- _READING TEXT_
--- START ---
An Alphabetical Index of the Saints of the West
http://www.orthodoxengland.btinternet.co.uk/saintsa.htm

These Lives are archived at:
http://groups.yahoo.com/group/celt-saints
╓╓╓╓╓╓╓╓╓╓╓╓╓╓╓╓╓╓╓╓╓╓╓╓╓╓\
╓╓╓╓╓╓

#4594 From: <ambrois@...>
Date: Wed Jun 6, 2012 8:11 am
Subject: 3 June #1
ambrois...
Send Email Send Email
 
Celtic and Old English Saints          3 June

=-=-=-=-=-=-=-=-=-=-=-=-=-=-=-=-=-=-=-=-=
* St. Kevin of Glendalough
* St. Cronan the Tanner
* St. Glunshallaich
=-=-=-=-=-=-=-=-=-=-=-=-=-=-=-=-=-=-=-=-=


St. Kevin of Glendalough, Abbot
--------------------------------------------
(Coaimhghin, Coemgen, Keivin)

Born at Fort of the White Fountain in Leinster, Ireland; died c. 618.
Kevin was born of Irish royalty, but that doesn't tell us much because
there were as many kings in Ireland as there were saints in Cornwall. He
was baptized as Kevin or Coemgen, which means the "Fair-begotten" by
Saint Cronan. As a boy he was sent to be educated at a monastery, where
he was fortunate enough to be a pupil of Saint Petroc of Cornwall, who
was then in Ireland. Kevin is best remembered as the abbot-founder of
Glendalough, County Wicklow, one of the most famous abbeys of Ireland.
After his ordination he settled as a hermit in the scenic Valley of the
Two Lakes by the Upper Lake, led there by an angel. This is at a place
now marked by a cave called "Saint Kevin's Bed," which was formerly a
Bronze Age tomb that he reused, and the Teampull na Skelling (the rock
church). After seven years as a solitary living on nettles and herbs, he
was persuaded to founded a monastery at Disert-Coemgen for the many
disciples he attracted. He made a pilgrimage to Rome and brought back
many relics for his foundation.
When the number who gathered around him became too numerous for the
site, the monastery was moved after his death (at age 120) down to the
Lower Lake. Still more churches were added to the east of the site
during the abbacy of Laurence O'Toole. Glendalough has always been a
popular pilgrimage site.

Kevin's extant vita may be based on actual facts although the earliest
was recorded about 400 years after his death. He is said to have fed his
community for some time on salmon supplied by an otter. (Unfortunately,
one of the monks wanted to make a
pair of warm gloves out of the otter's hide; the otter guessed what was
on his mind and was careful never to appear again!) He visited Saint
Ciaran of Clonmacnoise just before his death and Ciaran gave him his
bell. (Attwater, Benedictines, Delaney, Encyclopaedia, Farmer, Gill,
Montague, White).
--- END ---
- _RAW DATA_
--- START ---
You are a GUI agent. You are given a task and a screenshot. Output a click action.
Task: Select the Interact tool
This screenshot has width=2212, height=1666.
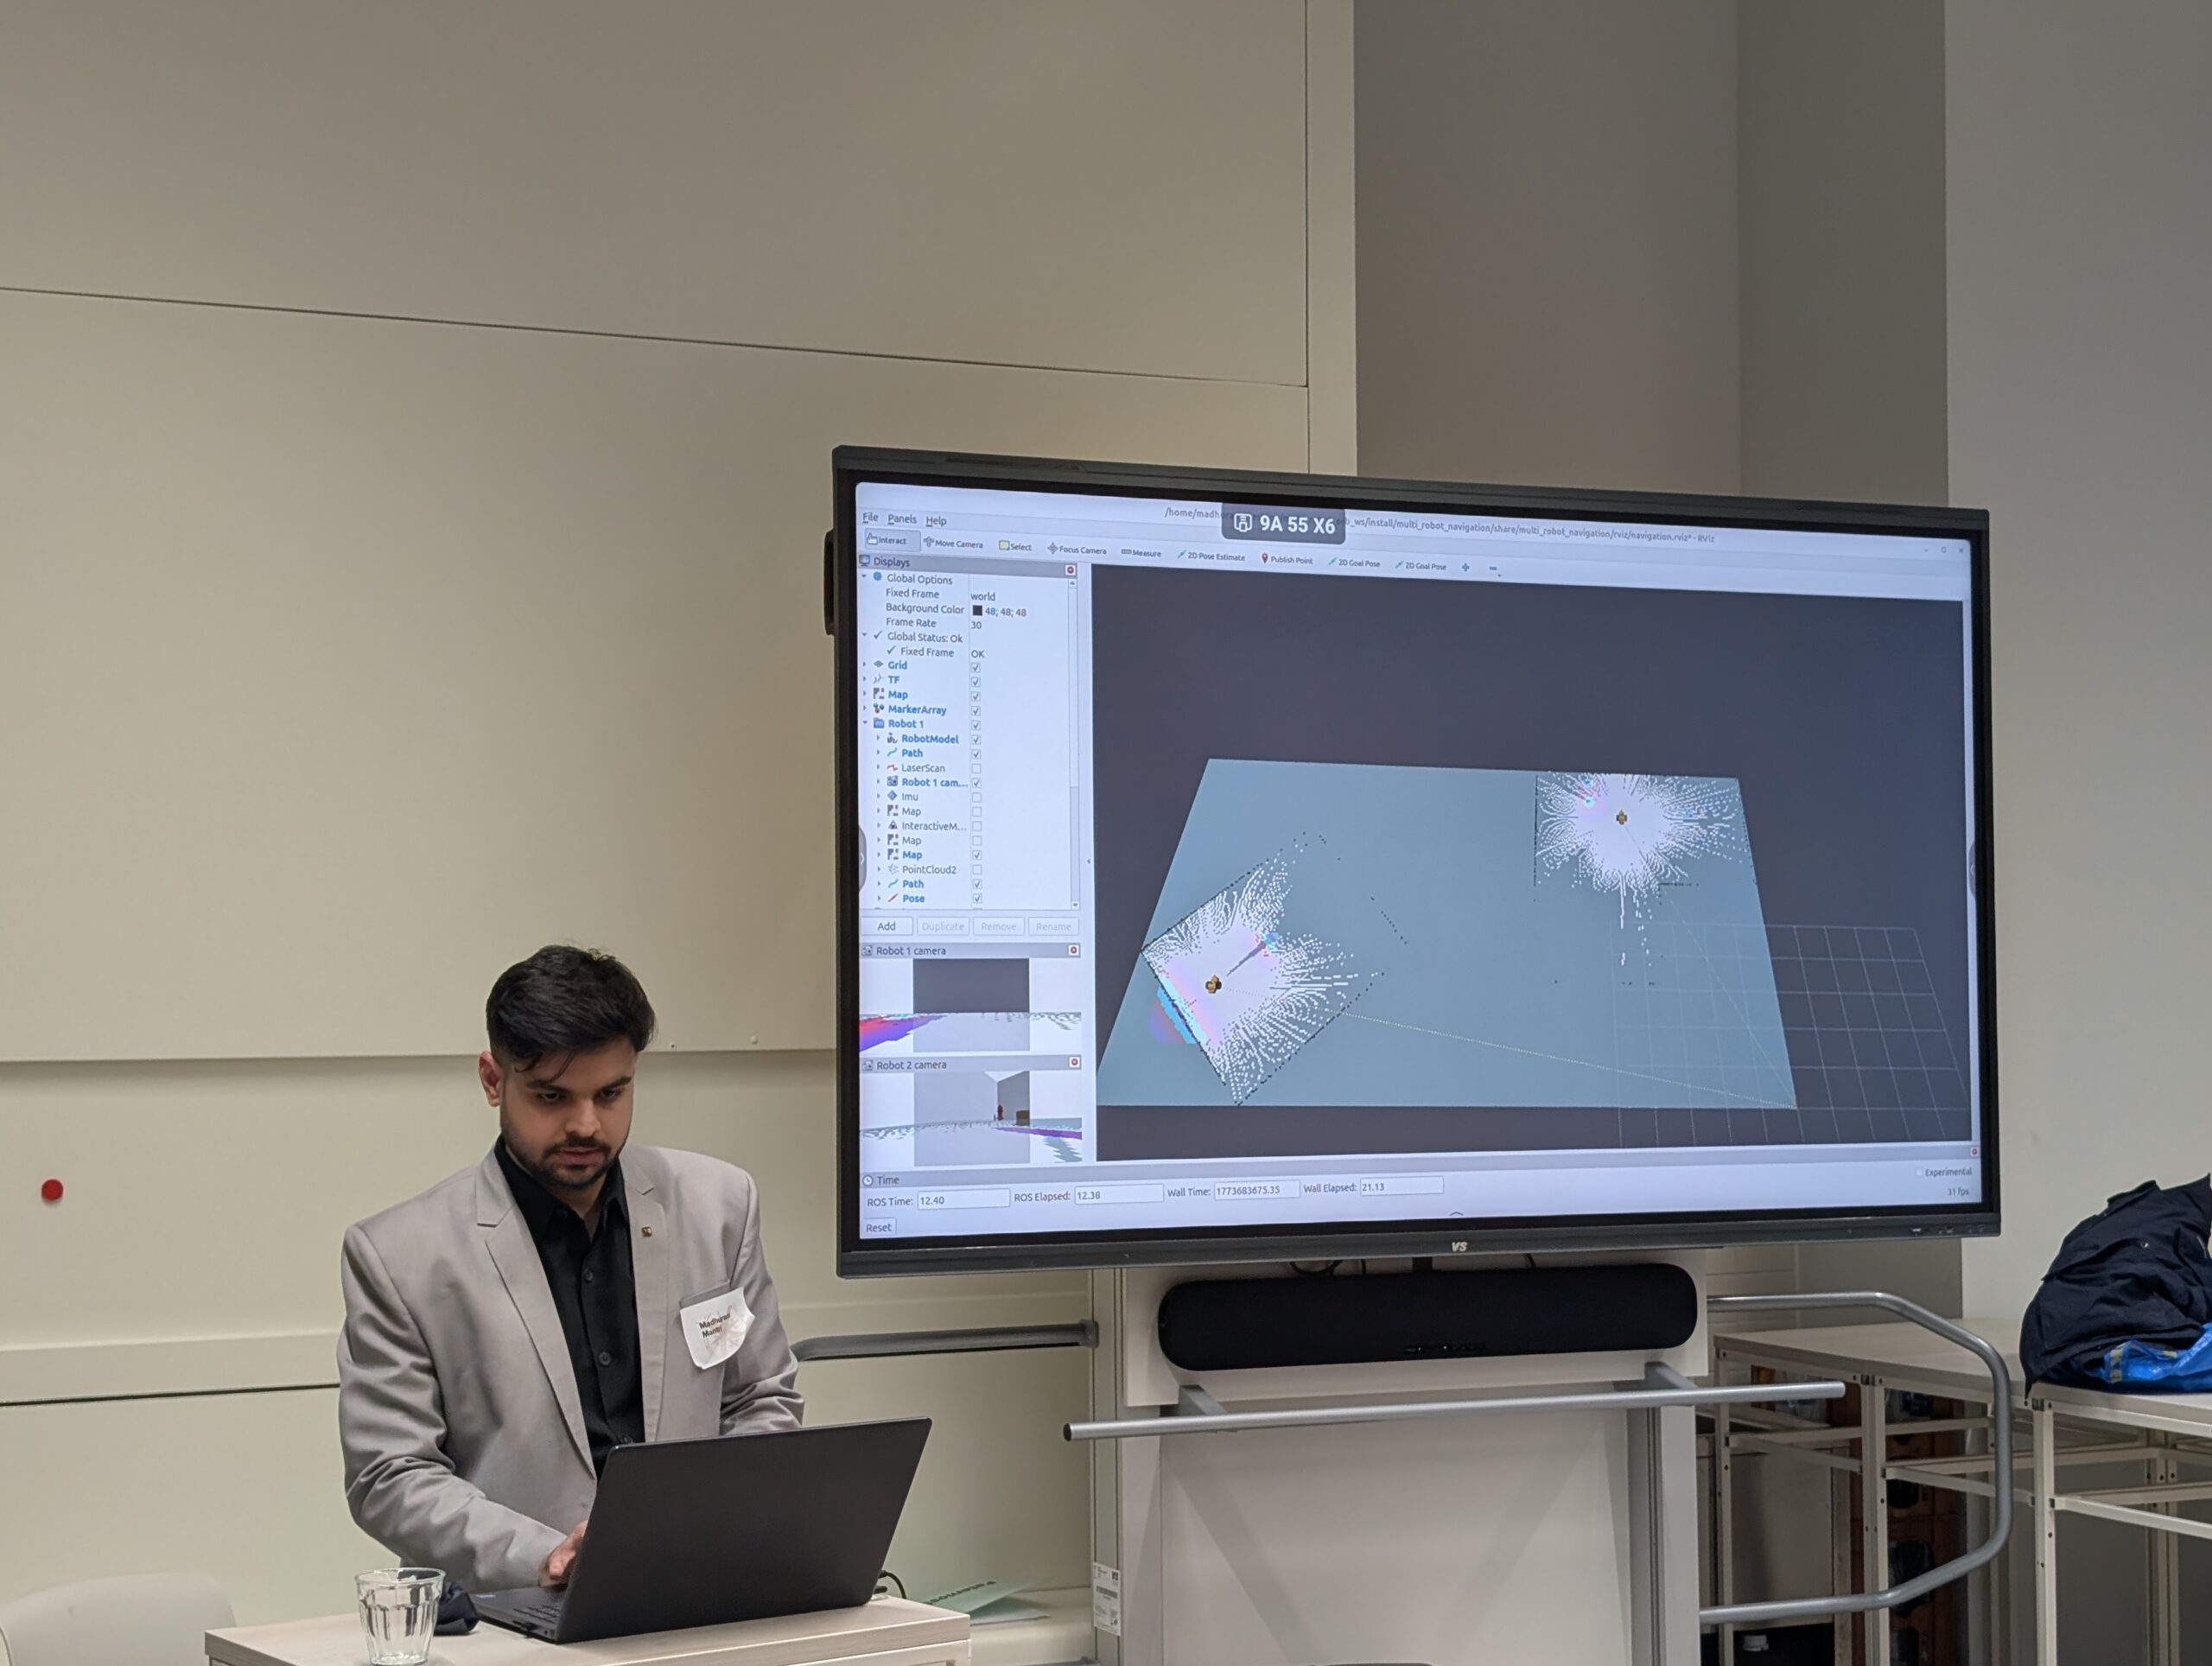(x=887, y=540)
--- END ---
- _TO BE DONE_
1. In the saints page, could you rewrite the passage between "After his ordination" and "popular pilgrimage site.", inclusive, with "hermit" replaced by "recluse"?
2. According to the saints page, what did Kevin live on during his seven years as a solitary?
3. Which sources are cited in parentheses at the end of the saints page?

- _RESPONSES IN ORDER_
1.
After his ordination he settled as a recluse in the scenic Valley of the
Two Lakes by the Upper Lake, led there by an angel. This is at a place
now marked by a cave called "Saint Kevin's Bed," which was formerly a
Bronze Age tomb that he reused, and the Teampull na Skelling (the rock
church). After seven years as a solitary living on nettles and herbs, he
was persuaded to founded a monastery at Disert-Coemgen for the many
disciples he attracted. He made a pilgrimage to Rome and brought back
many relics for his foundation.
When the number who gathered around him became too numerous for the
site, the monastery was moved after his death (at age 120) down to the
Lower Lake. Still more churches were added to the east of the site
during the abbacy of Laurence O'Toole. Glendalough has always been a
popular pilgrimage site.

2. Nettles and herbs.

3. Attwater, Benedictines, Delaney, Encyclopaedia, Farmer, Gill, Montague, White